Strength in diversity?
I'm thinking of writing something on the impact of ethnic diversity on the public commitment to the welfare state. My question, if I had to pop one out right now, would be to ask is ethnic diversity bad for national commitment to a strong welfare state, or is inequality more likely to prove a stumbling block. What makes someone "other" - being a different colour, or being poor and needy? (It would also be worth looking at this from a housing perspective, because this is the coal face where many of the frustrations are sewn and many emotional battles fought.)
I've posted once before on the David Goodhart flap (here's his article), but here are a few other links.
This defunct blog has a decent summary of the flaws in Goodhart's argument.
Goodhart begins by offering readers the "progressive dilemma" (from the mouth of Tory MP David Willetts):
"If values become more diverse, if lifestyles become more differentiated, then it becomes more difficult to sustain the legitimacy of a universal risk-pooling welfare state. People ask: 'Why should I pay for them when they are doing things that I wouldn't do?' This is America versus Sweden. You can have a Swedish welfare state provided that you are a homogeneous society with intensely shared values. In the United States you have a very diverse, individualistic society where people feel fewer obligations to fellow citizens. Progressives want diversity, but they thereby undermine part of the moral consensus on which a large welfare state rests."
His argument, simplified: a large welfare state relies on a homogenous population. Progressives want to accept cultural diversity but citizens do not want the welfare state to support people they do not identify with. How do you solve the problem?

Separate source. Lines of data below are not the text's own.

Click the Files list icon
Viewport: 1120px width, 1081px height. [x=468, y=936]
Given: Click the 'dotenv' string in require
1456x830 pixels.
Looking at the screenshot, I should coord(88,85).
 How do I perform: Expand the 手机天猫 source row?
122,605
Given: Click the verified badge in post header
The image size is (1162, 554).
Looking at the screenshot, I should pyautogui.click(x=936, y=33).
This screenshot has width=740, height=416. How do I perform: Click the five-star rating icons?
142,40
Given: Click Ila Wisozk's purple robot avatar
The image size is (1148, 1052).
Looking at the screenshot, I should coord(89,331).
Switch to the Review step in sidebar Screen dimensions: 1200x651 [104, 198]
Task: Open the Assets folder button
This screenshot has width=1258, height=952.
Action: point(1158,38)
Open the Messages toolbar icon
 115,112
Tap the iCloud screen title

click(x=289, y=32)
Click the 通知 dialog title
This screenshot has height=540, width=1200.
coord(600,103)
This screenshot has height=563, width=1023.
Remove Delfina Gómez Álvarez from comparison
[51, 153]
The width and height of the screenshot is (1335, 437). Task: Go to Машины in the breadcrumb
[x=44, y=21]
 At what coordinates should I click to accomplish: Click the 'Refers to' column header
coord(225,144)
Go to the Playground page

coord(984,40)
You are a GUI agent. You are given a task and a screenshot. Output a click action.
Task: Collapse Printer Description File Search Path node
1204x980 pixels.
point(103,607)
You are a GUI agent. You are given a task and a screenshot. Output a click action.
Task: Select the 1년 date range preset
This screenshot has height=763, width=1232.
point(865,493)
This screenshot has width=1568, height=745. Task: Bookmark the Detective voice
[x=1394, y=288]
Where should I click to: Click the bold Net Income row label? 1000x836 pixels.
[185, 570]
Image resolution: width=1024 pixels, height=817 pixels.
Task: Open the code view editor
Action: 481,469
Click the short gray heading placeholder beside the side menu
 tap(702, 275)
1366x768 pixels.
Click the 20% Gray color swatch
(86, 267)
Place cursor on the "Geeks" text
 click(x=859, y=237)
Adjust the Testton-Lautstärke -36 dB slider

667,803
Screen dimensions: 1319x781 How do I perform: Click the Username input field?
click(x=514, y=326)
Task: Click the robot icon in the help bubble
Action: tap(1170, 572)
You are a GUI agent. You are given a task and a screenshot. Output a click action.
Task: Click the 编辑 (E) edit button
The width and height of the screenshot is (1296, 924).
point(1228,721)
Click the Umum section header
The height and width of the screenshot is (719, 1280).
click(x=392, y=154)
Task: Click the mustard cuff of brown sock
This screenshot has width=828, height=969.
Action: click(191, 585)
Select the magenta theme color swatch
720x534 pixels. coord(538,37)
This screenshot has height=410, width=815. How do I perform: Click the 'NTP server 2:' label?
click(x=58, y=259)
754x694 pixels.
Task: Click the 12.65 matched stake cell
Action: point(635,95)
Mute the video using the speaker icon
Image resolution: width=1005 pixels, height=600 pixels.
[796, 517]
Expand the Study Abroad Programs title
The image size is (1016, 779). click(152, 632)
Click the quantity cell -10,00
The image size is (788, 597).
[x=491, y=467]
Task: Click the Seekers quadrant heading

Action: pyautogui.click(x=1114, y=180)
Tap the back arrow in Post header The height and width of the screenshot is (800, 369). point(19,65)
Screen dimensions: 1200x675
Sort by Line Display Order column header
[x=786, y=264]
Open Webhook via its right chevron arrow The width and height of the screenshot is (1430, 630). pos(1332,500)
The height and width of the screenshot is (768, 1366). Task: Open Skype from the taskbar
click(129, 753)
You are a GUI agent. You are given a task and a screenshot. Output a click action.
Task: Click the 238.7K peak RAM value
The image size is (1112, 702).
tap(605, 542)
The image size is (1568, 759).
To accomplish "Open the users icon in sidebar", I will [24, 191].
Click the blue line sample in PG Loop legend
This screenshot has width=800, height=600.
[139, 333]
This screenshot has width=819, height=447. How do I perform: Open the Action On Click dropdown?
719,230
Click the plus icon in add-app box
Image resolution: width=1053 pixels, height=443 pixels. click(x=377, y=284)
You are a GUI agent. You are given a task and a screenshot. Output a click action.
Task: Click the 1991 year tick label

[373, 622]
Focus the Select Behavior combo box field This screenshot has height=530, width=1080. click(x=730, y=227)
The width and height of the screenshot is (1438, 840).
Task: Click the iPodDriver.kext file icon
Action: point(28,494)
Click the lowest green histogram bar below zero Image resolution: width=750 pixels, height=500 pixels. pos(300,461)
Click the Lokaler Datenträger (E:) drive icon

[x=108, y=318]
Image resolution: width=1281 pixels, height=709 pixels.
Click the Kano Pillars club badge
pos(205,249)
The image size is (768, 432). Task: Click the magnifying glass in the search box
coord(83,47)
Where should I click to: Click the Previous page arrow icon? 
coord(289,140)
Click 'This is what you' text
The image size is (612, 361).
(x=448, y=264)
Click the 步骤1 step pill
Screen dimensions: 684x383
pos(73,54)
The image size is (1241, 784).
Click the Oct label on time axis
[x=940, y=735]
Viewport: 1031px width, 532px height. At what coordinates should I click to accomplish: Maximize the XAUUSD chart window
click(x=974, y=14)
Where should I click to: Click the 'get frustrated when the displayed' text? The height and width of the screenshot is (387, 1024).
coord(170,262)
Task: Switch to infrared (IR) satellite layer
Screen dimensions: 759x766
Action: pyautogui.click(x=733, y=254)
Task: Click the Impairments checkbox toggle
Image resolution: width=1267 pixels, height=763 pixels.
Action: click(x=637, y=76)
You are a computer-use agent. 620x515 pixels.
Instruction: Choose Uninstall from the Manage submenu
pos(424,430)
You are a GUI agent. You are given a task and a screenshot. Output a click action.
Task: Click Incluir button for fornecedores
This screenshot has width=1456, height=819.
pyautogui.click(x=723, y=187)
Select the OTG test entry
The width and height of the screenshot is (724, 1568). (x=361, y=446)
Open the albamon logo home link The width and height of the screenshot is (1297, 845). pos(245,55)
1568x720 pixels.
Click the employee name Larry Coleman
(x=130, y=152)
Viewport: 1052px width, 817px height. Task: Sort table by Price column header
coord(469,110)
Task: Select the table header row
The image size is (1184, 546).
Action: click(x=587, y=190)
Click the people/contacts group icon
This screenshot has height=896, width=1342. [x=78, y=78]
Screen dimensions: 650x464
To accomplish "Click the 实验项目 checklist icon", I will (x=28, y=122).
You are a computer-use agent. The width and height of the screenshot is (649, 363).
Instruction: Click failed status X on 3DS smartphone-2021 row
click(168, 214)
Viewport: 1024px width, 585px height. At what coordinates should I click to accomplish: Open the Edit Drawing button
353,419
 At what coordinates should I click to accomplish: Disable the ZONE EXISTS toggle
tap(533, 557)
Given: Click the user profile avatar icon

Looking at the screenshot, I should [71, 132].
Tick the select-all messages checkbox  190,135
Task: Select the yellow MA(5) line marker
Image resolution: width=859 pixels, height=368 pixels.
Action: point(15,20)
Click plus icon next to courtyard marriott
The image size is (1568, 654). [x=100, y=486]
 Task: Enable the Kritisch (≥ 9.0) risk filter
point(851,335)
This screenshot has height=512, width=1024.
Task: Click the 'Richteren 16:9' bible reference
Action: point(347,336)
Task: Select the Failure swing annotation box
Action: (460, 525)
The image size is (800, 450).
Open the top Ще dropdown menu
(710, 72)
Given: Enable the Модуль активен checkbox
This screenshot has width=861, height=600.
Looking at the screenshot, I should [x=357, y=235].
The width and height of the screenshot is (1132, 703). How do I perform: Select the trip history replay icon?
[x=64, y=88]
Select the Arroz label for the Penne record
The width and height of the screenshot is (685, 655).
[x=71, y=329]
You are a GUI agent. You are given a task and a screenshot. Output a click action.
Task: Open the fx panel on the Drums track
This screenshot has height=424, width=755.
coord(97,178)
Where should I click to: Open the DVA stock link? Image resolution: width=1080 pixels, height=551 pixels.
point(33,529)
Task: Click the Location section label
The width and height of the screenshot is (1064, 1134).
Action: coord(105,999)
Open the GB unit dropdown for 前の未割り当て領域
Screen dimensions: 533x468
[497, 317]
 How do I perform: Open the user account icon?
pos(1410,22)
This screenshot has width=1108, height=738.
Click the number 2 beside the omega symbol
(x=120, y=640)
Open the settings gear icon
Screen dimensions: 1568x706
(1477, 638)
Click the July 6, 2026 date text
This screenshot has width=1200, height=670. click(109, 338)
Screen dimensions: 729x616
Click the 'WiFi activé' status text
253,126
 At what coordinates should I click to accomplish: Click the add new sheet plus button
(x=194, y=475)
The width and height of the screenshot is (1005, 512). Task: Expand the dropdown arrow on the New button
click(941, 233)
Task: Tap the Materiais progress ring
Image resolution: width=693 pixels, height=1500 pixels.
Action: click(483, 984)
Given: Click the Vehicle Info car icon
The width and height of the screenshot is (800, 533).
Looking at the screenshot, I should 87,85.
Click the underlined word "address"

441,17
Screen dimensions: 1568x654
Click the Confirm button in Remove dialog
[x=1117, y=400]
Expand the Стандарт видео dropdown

Goodhart's premise rests upon the concept that people like to keep to their own. In terms of the state, this means they much prefer to contribute to the welfare of people who are recognisable in terms of values. It brushes aside any notion of empathy or liberal "live and let live" attitudes in favour of a more Nimby-ish outlook, but there is a resonance there.
To support his solutions, Goodhart first presents us with two differing examples, America and Sweden. One has a relatively small welfare state but a diverse population. The other has a relatively homogenous culture but a huge and supportive welfare system. Where does Britain fit into this? Well, Goodheart suggests that a commitment to diversity suggests we are striving to be America - but his own figures go some way to disputing that context. Britain's ethnic minority population of 9% is actually superceded by Sweden, where 12% of citizens are foreign-born. But our welfare state cannot cope with diversity, he tells us.
Ultimately what Goodhart seems concerned with is the decline of "Britishness". America is very American. Sweden is very Swedish. But Goodhart, and others further to the right who decry immigration more wholeheartedly, worry that Britain is under threat of losing what makes it quintessentially British.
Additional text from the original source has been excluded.